Let me explain that. If a court convicts someone for stealing a million-dollar jewel, it would send them to court, say, for five years from robbery. If there’s a separate punishment because after stealing the jewel, they sold it off the black market, why go through the trouble of proving the sale occurred? Isn’t it obvious that if they stole something, they meant to profit from what they stole? Send the thief then to serve seven years for robbery and be done with it.

Why is the government making this change then? Because there’s a good chance that Joseph Muscat is charged with laundering his profits from corruption. It seems likely that Joseph Muscat was involved in a lot of stuff when he was prime minister. But in the case of the hospitals, he got caught receiving money. There appears to be a good basis to charge him.

He didn’t just get caught receiving money. He also tried to show that he received the money for some other reason: to pay him for consultancy services. In other words, he tried to launder proceeds of crime. Allegedly.

If they accuse him of corruption (because he was paid) they may well have to accuse him of laundering the money (because he tried to cover it up). As the law stands between the moment he’s charged until he receives a final decision, they would have to freeze his money and he’d have to live on around a thousand euro a month.
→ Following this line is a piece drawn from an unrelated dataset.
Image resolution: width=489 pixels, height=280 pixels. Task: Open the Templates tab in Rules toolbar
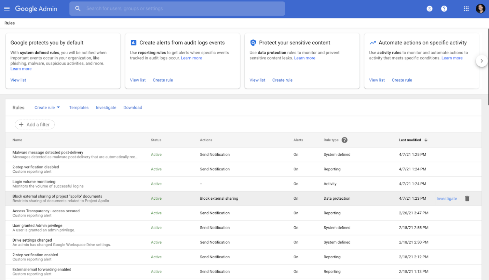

Mrs Muscat would not be able to pose with photos and branded bags. They’d have to live like thousands of Maltese families, on less hundreds of euro than the Muscat family spends on toilet paper.

They wouldn’t be crucifying the local butcher no one ever heard of. They would be crucifying Joseph Muscat. And though even Muscat is innocent until proven guilty, it would not look good on him and his royal family to see him struggle to make it to the end of the month.

It’s for him that we are dismantlin the law with which we’re supposed to be catching big criminals.

The government’s excuses are baseless.

It is true that temporary asset freezes inflict suffering and it is unfair on those who are ultimately acquitted. That’s the reality of life though. Is it not unfair for someone to wait five years in prison for a murder trial from which they’re acquitted?

It is also true that it’s one thing to have your assets frozen for six months or so, and altogether another to wait some 8 years or more. Whose fault is that? Is it not because of delays in the administration of justice? Isn’t it up to the government to fix this? Should we rather dismantle a law so no one will expect it to be enforced?

The inquiry the government set up after Daphne Caruana Galizia was killed found she was allowed to die because the government cultivated a culture of impunity. So that the corrupt people in Joseph Muscat’s circle avoided consequence, a rule of delinquency was fostered allowing criminals to expect they would be allowed to do as they please.

To allow Joseph Muscat to avoid consequence we are doing even worse. Before now they put to sleep laws they were supposed to capture criminals. Now, just in case some police officer, some prosecutor, or some magistrate of conscience shakes themselves out of their slumber, they are dismantling the laws they’re supposed to use to capture criminals.

And we, in this country we call home, keep sheltering thieves.